* **What needs to be done**
Rewrite the data from the line containing "What do you see at coordinates (952, 866)" to the line containing "center [160, 428].", substituting "desktop agent" for "GUI agent" and leaving all else unchanged. Return only those lines.

* **Information**

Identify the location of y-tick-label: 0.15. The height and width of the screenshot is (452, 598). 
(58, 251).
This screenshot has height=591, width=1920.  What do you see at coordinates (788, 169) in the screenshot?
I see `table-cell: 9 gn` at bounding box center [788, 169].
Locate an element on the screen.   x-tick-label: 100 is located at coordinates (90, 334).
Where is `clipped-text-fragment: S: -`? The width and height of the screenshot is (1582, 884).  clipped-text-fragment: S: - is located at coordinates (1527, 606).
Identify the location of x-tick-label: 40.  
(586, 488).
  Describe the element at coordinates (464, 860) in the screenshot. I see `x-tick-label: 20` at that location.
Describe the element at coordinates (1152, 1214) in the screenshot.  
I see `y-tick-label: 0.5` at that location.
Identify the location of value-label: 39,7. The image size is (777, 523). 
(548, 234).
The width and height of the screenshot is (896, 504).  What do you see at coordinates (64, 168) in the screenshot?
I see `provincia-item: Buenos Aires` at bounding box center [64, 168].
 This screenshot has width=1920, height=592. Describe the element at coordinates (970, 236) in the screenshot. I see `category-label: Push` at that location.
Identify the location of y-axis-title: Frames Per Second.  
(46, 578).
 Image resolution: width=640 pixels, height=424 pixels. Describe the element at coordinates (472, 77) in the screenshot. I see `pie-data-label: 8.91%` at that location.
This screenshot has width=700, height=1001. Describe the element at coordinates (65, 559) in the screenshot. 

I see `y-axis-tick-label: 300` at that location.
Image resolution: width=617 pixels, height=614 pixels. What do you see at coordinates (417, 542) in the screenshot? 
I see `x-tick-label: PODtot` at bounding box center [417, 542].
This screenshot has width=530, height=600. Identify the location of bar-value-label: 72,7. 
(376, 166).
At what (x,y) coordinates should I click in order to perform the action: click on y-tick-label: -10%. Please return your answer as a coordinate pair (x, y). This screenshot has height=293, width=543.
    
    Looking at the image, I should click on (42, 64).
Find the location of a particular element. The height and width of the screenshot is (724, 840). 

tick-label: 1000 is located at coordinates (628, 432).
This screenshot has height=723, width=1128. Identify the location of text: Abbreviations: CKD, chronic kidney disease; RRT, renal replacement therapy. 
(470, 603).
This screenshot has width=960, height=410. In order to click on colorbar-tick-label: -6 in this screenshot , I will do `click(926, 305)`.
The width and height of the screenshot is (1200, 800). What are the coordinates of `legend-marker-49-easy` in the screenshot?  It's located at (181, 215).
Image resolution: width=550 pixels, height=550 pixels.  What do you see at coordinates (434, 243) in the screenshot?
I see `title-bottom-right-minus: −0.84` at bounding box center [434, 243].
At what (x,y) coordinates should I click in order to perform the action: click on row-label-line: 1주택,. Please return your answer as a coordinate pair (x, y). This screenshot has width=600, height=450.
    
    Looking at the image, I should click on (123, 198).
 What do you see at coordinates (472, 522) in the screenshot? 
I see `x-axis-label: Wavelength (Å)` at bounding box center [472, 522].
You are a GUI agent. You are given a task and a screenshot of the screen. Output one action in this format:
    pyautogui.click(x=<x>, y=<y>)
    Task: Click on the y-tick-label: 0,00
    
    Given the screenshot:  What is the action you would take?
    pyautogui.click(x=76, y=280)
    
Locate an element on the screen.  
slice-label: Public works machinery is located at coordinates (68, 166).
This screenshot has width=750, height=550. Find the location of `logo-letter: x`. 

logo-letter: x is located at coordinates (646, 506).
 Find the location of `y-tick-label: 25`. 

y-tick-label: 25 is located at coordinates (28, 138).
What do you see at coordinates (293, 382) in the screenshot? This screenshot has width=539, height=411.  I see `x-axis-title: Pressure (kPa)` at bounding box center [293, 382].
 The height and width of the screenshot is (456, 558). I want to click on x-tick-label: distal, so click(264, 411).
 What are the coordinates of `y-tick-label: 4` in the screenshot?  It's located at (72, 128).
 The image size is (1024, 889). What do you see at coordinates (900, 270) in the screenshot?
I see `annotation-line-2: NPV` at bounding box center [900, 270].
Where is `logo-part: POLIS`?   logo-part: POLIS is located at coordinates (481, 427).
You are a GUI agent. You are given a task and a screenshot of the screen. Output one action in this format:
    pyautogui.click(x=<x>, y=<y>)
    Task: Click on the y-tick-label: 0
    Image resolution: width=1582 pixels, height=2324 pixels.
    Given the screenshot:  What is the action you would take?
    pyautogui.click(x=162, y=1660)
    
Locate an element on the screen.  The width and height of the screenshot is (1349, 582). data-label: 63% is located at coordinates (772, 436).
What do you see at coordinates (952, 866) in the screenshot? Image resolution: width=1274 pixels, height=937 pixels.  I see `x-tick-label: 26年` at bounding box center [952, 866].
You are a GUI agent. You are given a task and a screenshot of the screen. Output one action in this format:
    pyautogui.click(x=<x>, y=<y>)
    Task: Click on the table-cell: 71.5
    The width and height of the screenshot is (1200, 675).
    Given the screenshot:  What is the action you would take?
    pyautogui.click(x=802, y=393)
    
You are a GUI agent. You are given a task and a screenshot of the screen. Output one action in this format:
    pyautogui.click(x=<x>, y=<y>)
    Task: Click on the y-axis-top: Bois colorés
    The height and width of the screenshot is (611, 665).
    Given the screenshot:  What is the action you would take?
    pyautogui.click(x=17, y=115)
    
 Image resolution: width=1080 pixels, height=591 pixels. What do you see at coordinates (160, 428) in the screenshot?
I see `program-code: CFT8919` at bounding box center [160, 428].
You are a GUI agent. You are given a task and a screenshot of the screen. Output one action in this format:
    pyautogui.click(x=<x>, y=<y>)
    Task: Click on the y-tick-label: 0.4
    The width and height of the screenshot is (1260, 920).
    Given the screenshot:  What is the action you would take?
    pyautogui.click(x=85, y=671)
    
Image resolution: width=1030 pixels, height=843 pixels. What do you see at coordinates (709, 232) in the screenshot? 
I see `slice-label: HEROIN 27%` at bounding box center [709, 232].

* **Result below**
What do you see at coordinates (952, 866) in the screenshot? Image resolution: width=1274 pixels, height=937 pixels.  I see `x-tick-label: 26年` at bounding box center [952, 866].
You are a desktop agent. You are given a task and a screenshot of the screen. Output one action in this format:
    pyautogui.click(x=<x>, y=<y>)
    Task: Click on the table-cell: 71.5
    The width and height of the screenshot is (1200, 675).
    Given the screenshot:  What is the action you would take?
    pyautogui.click(x=802, y=393)
    
You are a desktop agent. You are given a task and a screenshot of the screen. Output one action in this format:
    pyautogui.click(x=<x>, y=<y>)
    Task: Click on the y-axis-top: Bois colorés
    The height and width of the screenshot is (611, 665).
    Given the screenshot:  What is the action you would take?
    pyautogui.click(x=17, y=115)
    
 Image resolution: width=1080 pixels, height=591 pixels. What do you see at coordinates (160, 428) in the screenshot?
I see `program-code: CFT8919` at bounding box center [160, 428].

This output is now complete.